For a full-time service member, you are eligible essentially from the moment you graduate from basic training. Technically, a servicemember is eligible from the moment basic training starts, but good luck trying to go through the steps and hoops necessary to get one during basic training. Quite frankly, if you’re thinking about a mortgage and the benefits of a VA-guaranteed mortgage vs. a conventional mortgage while you’re knee-deep in mud running up a mountain on 2 hours of sleep, there may be something wrong with you. If the recruit were to make such a request, however, they would likely be told to wait until basic training was completed to make the request.
Once basic training is completed, as a recruit goes through individualized technical training or AIT, if the recruit were to make a request about getting a VA mortgage, he or she would likely be told the same thing.

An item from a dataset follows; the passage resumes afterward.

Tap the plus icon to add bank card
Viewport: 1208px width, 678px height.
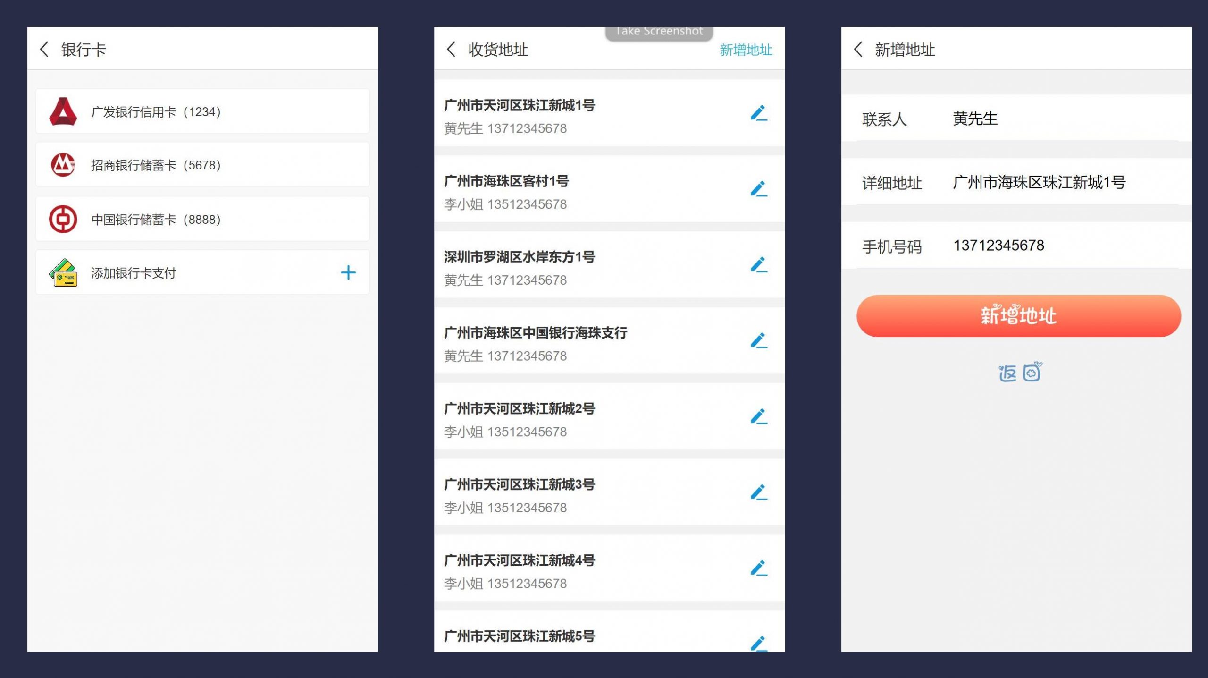348,272
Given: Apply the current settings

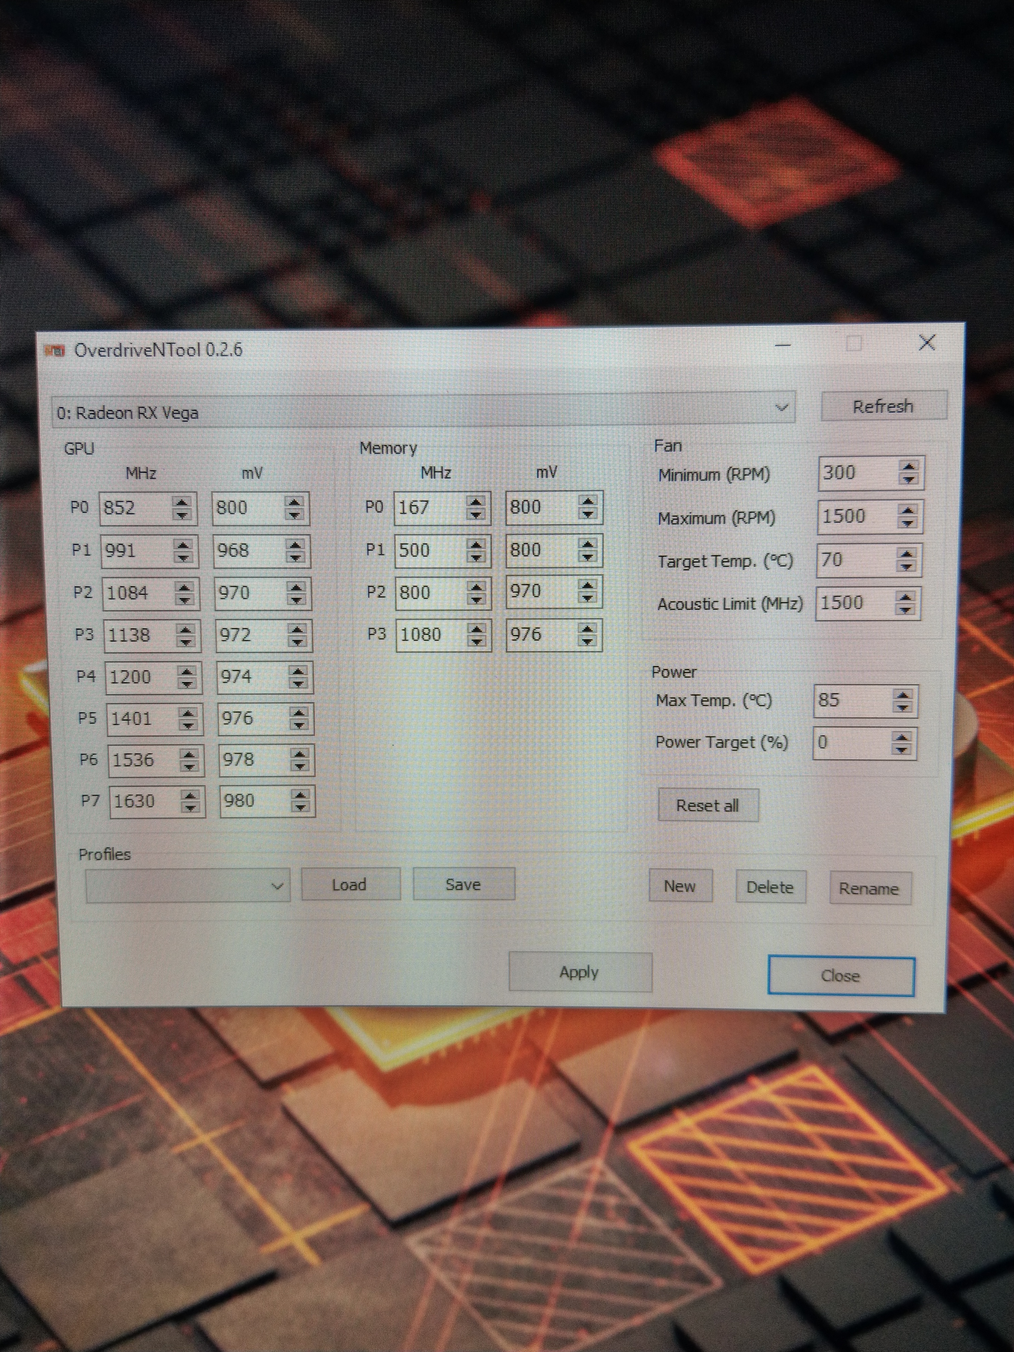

In this case, however, it has more to do with the lack of time that the recruit would have to handle such a thing. Only after training has completed will the recruit have the necessary disposable time to properly work out a VA-guaranteed mortgage. But at the conclusion of training, the active servicemember is immediately eligible for benefits and can begin the process whenever he or she sees fit. But something that ought to be remembered is that at the beginning of military service and for the first few years, the service member will typically be moved around with some frequency. That makes it rather difficult and not usually wise to open up a VA loan in the early years of service. But it is theoretically possible if desired.
For an active servicemember to start the process for getting a VA-backed mortgage, they’ll need to meet with a lender to acquire a Certificate of Eligibility (COE). Going through a lender is not the only way to get a COE, but it is usually the easiest. Once the COE is obtained, the rest of the process can be followed, using existing documents such as recent military pay stubs as evidence for a servicemember’s eligibility.
But for a guard or reservist, the process is a little bit more complex. Just as for regular service members, the VA loan benefits provide guard and reservists an opportunity to get a better interest rate than they would normally qualify for. However, for guard and reservists, there is a requirement for minimum time served in order to be eligible for those benefits. Those serving in the Guard or the Reserves have to complete at least six years of service before being eligible. This restriction is in place because of the smaller time commitment and looser separation policies of the guard and reserves compared to full-time service. By establishing a minimum service requirement, abuse of the system is prevented in a large way.
If a guard or reservist has retired, the minimum service requirement is not a concern because it has obviously been completed and all that is required to demonstrate eligibility is an NGB Form 22. The NGB Form 22 is a Report of Separation and Record of Service. There is another form that is allowable as evidence, called the NGB Form 23, or the Retirement Points Accounting. One of these forms in addition to proof of the nature of discharge should be sufficient to establish eligibility for a VA loan.
If a member of the Selected Reserve that was never discharged would like to utilize his VA loan eligibility, they will need to provide a copy of their most recent annual retirement points statement and evidence of honorable service. If they were activated, they merely need to provide their DD Form 214.